Petar Kurćubić

Personal information
- Date of birth: 25 May 1961 (age 64)
- Place of birth: Novi Sad, FPR Yugoslavia
- Position: Midfielder

Senior career*
- Years: Team / Apps / (Gls)
- Novi Sad
- 1989–1990: Zemun / 33 / (4)

Managerial career
- Novi Sad
- 1999–2000: Obilić
- Novi Sad
- 2004–2005: Pobeda
- 2005–2006: Olimpik Baku
- 2006–2007: Mladost Apatin
- 2007: Banat Zrenjanin
- 2008: ČSK Čelarevo
- 2008–2009: Nitra
- 2009: ČSK Čelarevo
- 2010–2011: Dolný Kubín
- 2011: Hajduk Kula
- 2012–2013: Spartak Subotica
- 2014–2015: Spartak Subotica
- 2015: Novi Pazar
- 2015: Borac Banja Luka
- 2017: TSC
- 2018–2019: Krupa
- 2019: Hajduk 1912
- 2020: Bačka 1901
- 2021: Novi Sad 1921

= Petar Kurćubić =

Serbian football manager and player

Petar Kurćubić (Петар Курћубић; born 25 May 1961) is a Serbian football manager and former player.

==Playing career==
Kurćubić played for Zemun in the 1989–90 Yugoslav Second League, helping the club win promotion to the Yugoslav First League.

==Managerial career==
Kurćubić started his managerial career with Novi Sad. He was appointed as manager of Obilić in late December 1999. However, Kurćubić was replaced by Dragan Lacmanović in late January 2000 during preparations for the second part of the season.

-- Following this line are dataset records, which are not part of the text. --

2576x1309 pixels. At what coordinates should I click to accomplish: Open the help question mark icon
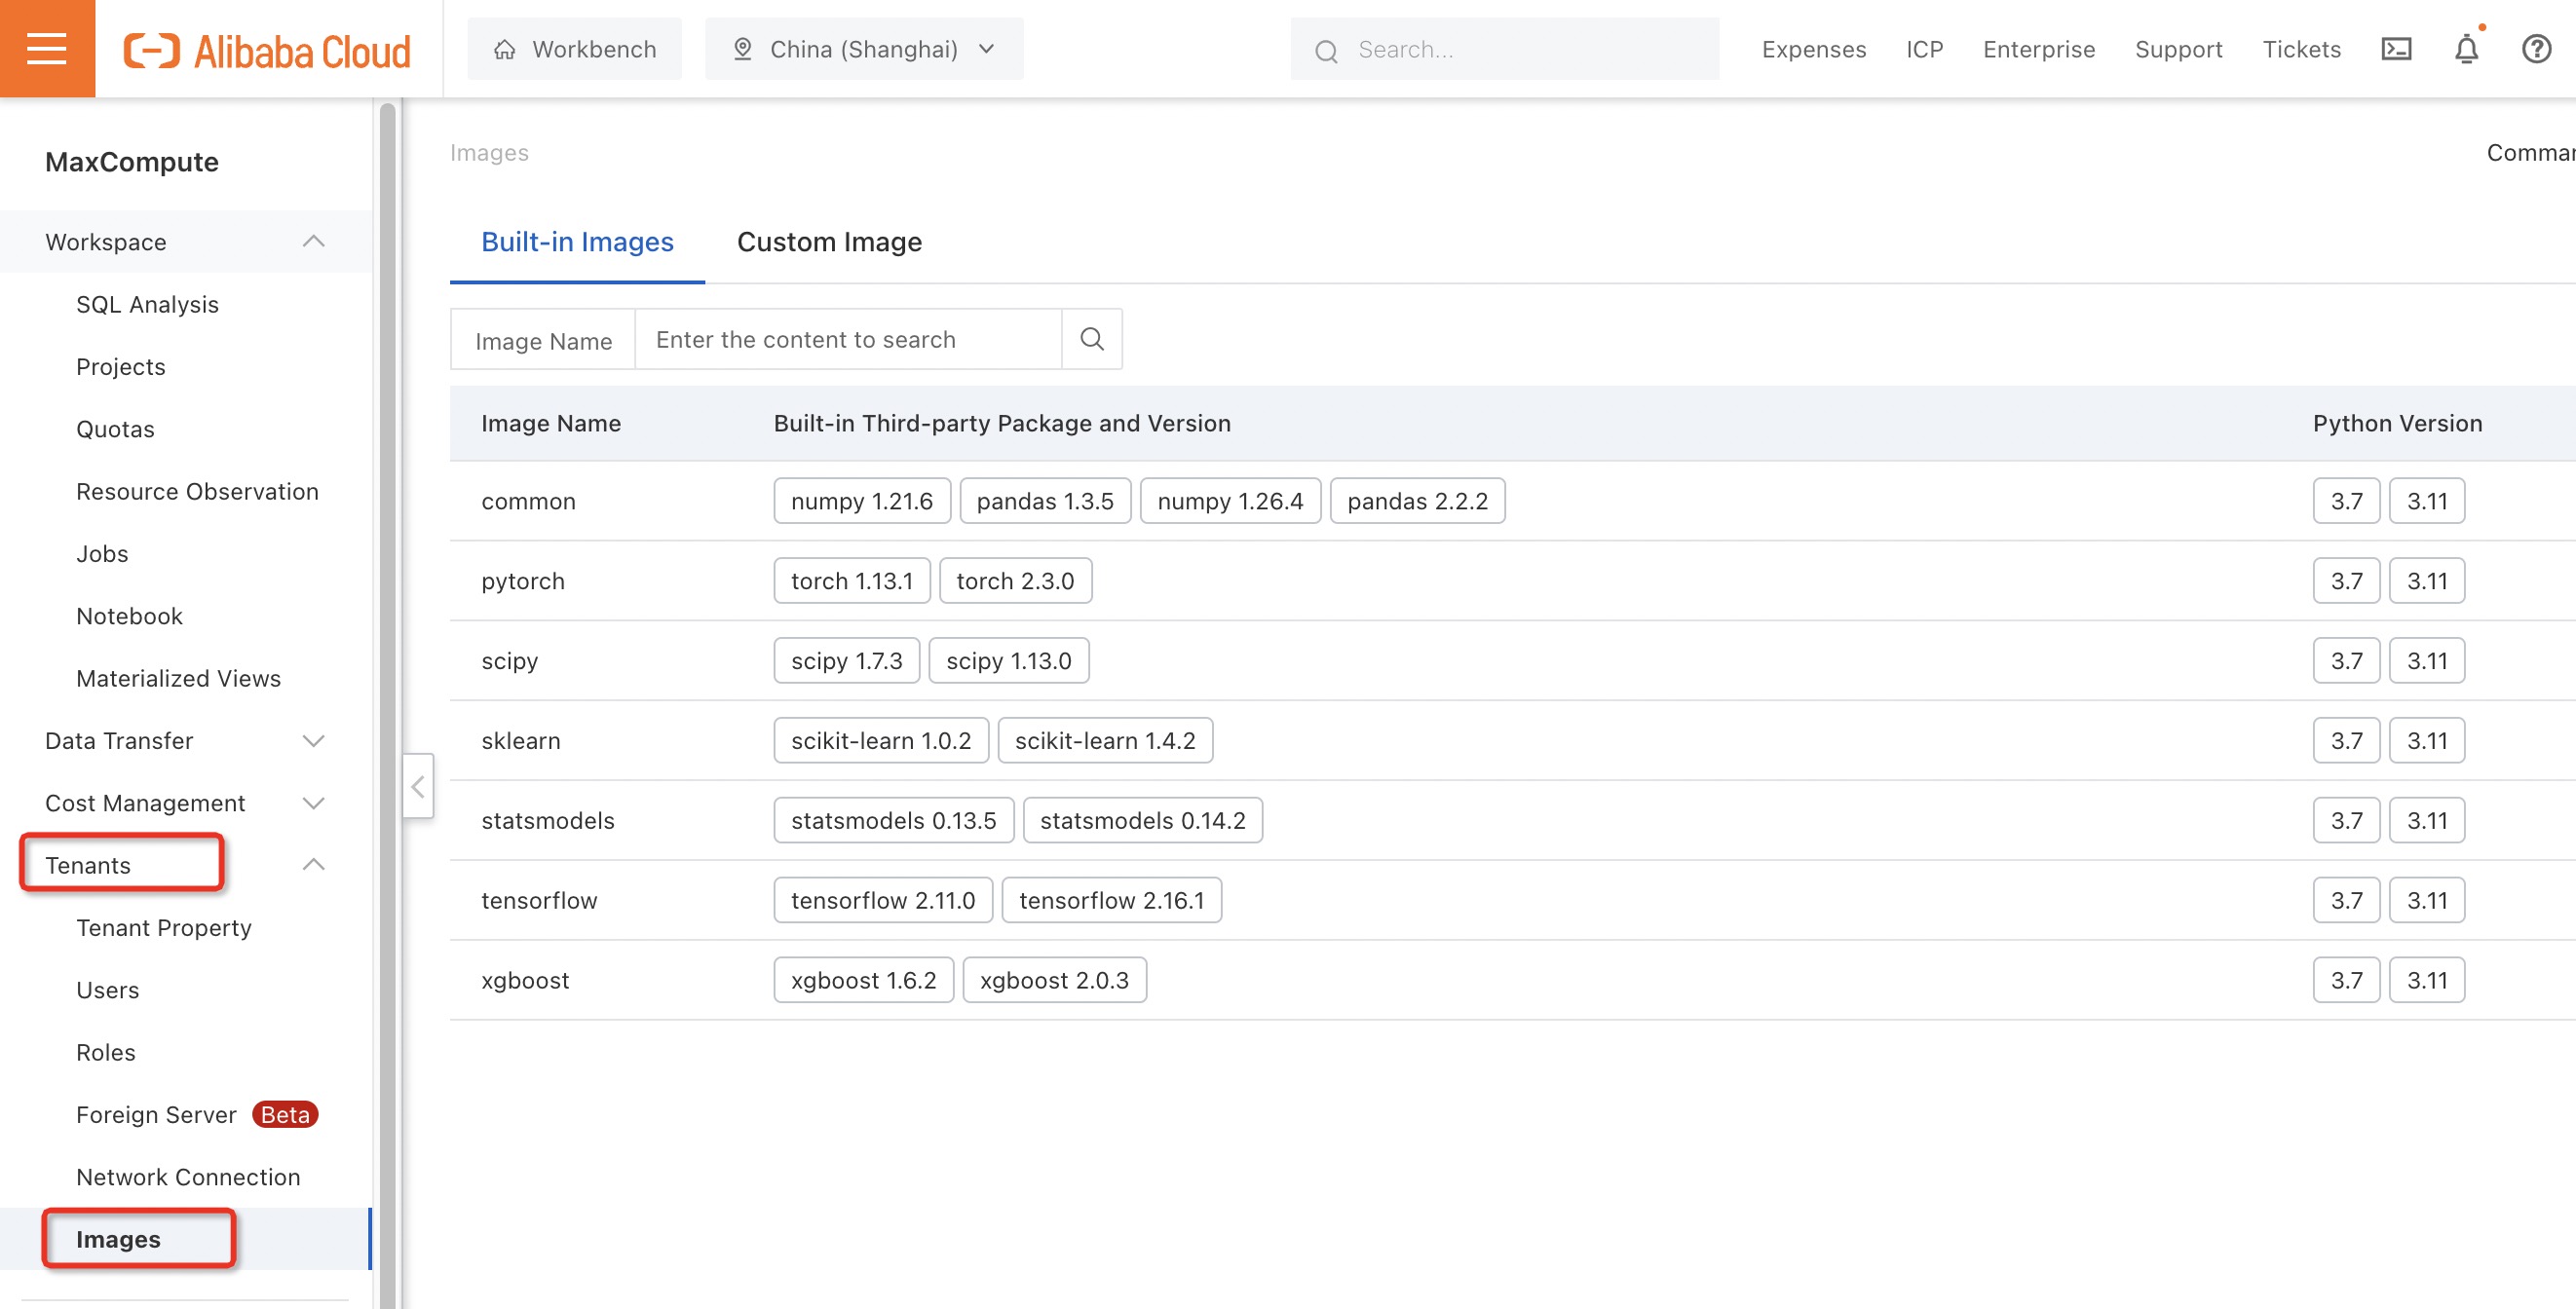(x=2537, y=48)
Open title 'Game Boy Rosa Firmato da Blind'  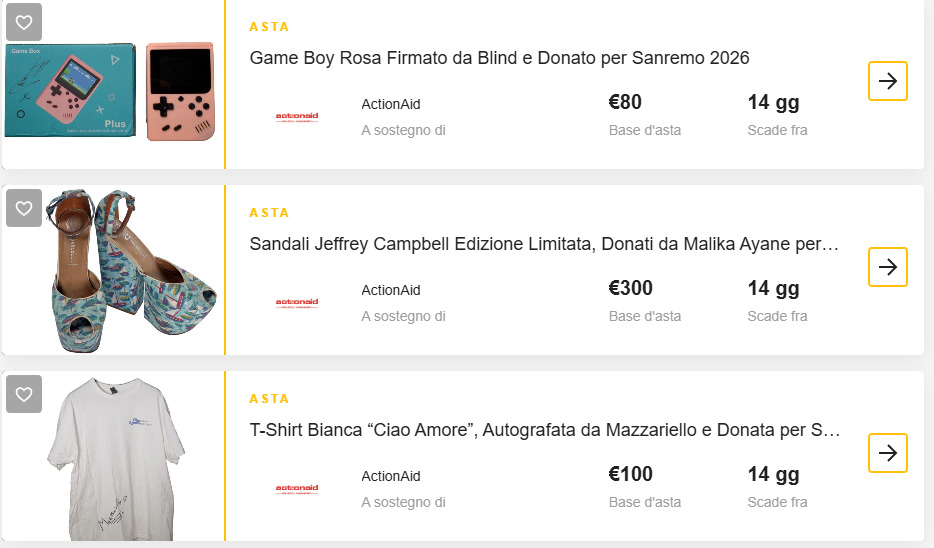pyautogui.click(x=499, y=58)
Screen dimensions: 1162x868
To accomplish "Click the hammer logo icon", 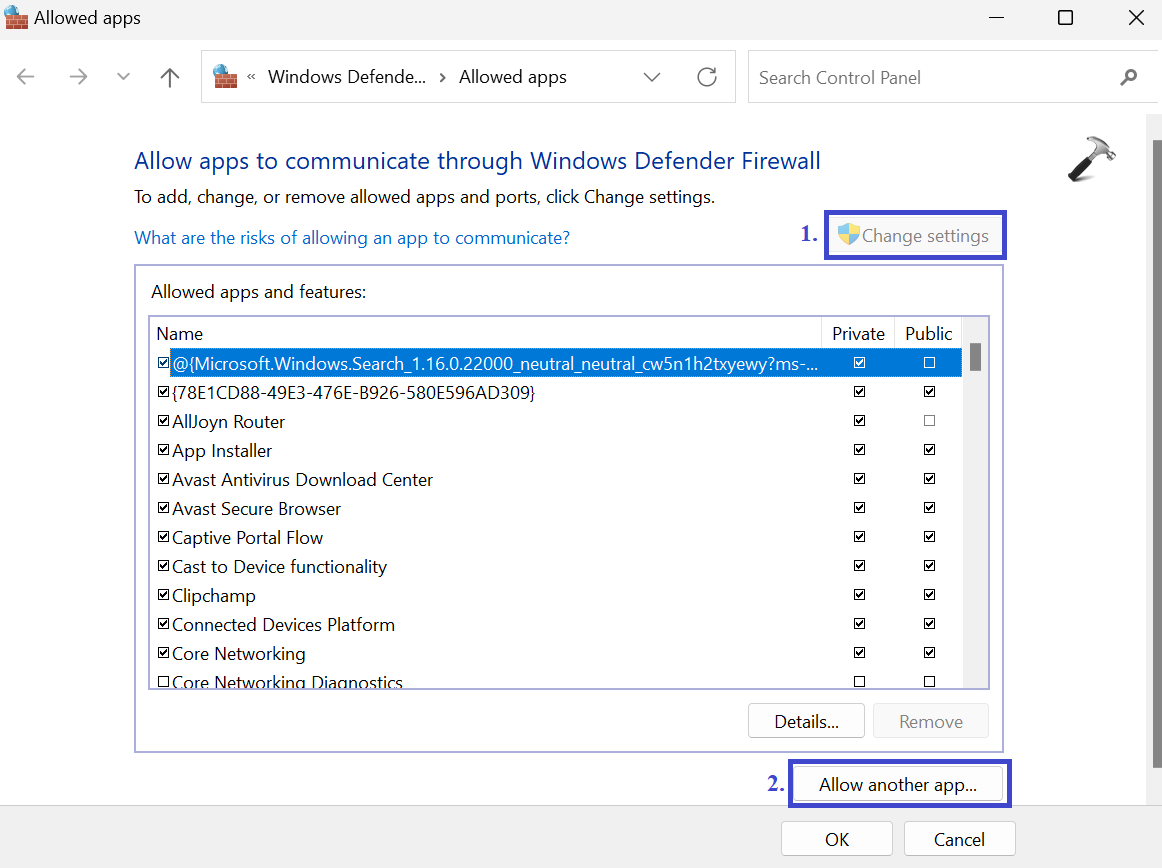I will coord(1090,160).
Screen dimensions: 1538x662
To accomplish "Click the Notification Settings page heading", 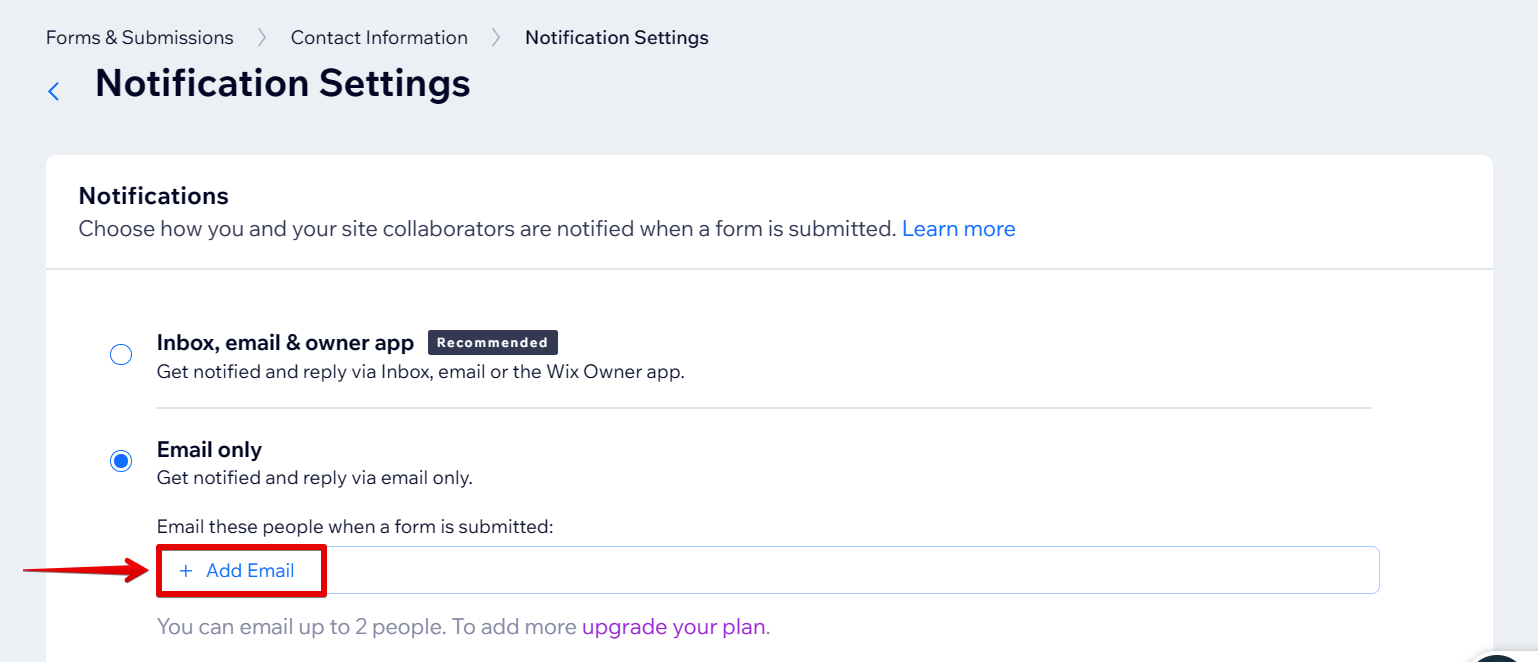I will click(x=283, y=83).
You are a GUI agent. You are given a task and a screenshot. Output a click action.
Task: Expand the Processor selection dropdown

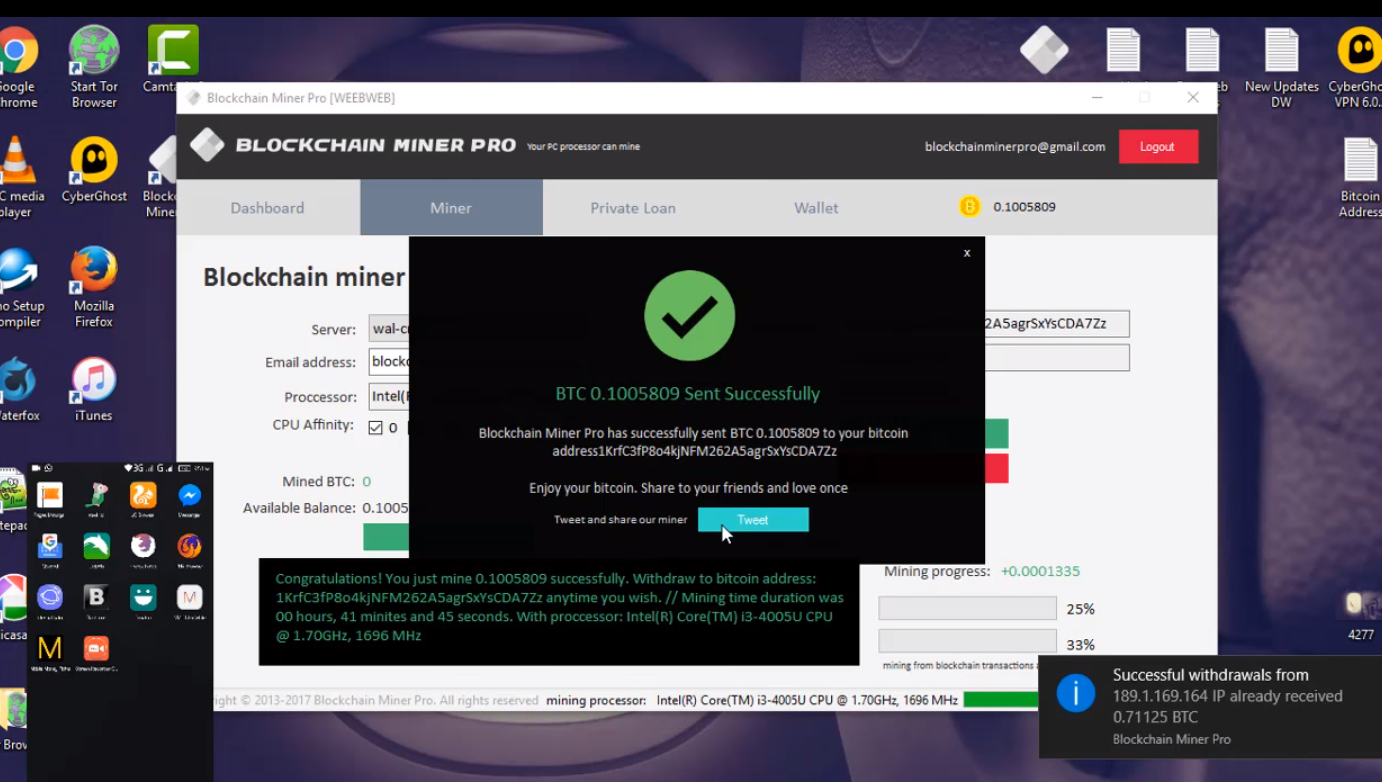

Later on, Kurćubić served as manager of numerous clubs in his homeland and abroad, including Macedonian Pobeda (2004–August 2005), Azerbaijani Olimpik Baku (October 2005 – 2006), Mladost Apatin (June 2006–June 2007), Banat Zrenjanin (June–October 2007), ČSK Čelarevo (two spells), Slovak Nitra (December 2008–June 2009), Slovak Dolný Kubín (2010–2011), Hajduk Kula (September–December 2011), Spartak Subotica (two spells; September 2012–October 2013 and June 2014–April 2015), Novi Pazar (June–August 2015), Bosnian Borac Banja Luka (September–October 2015), TSC (June–December 2017), and Bosnian Krupa (October 2018–March 2019).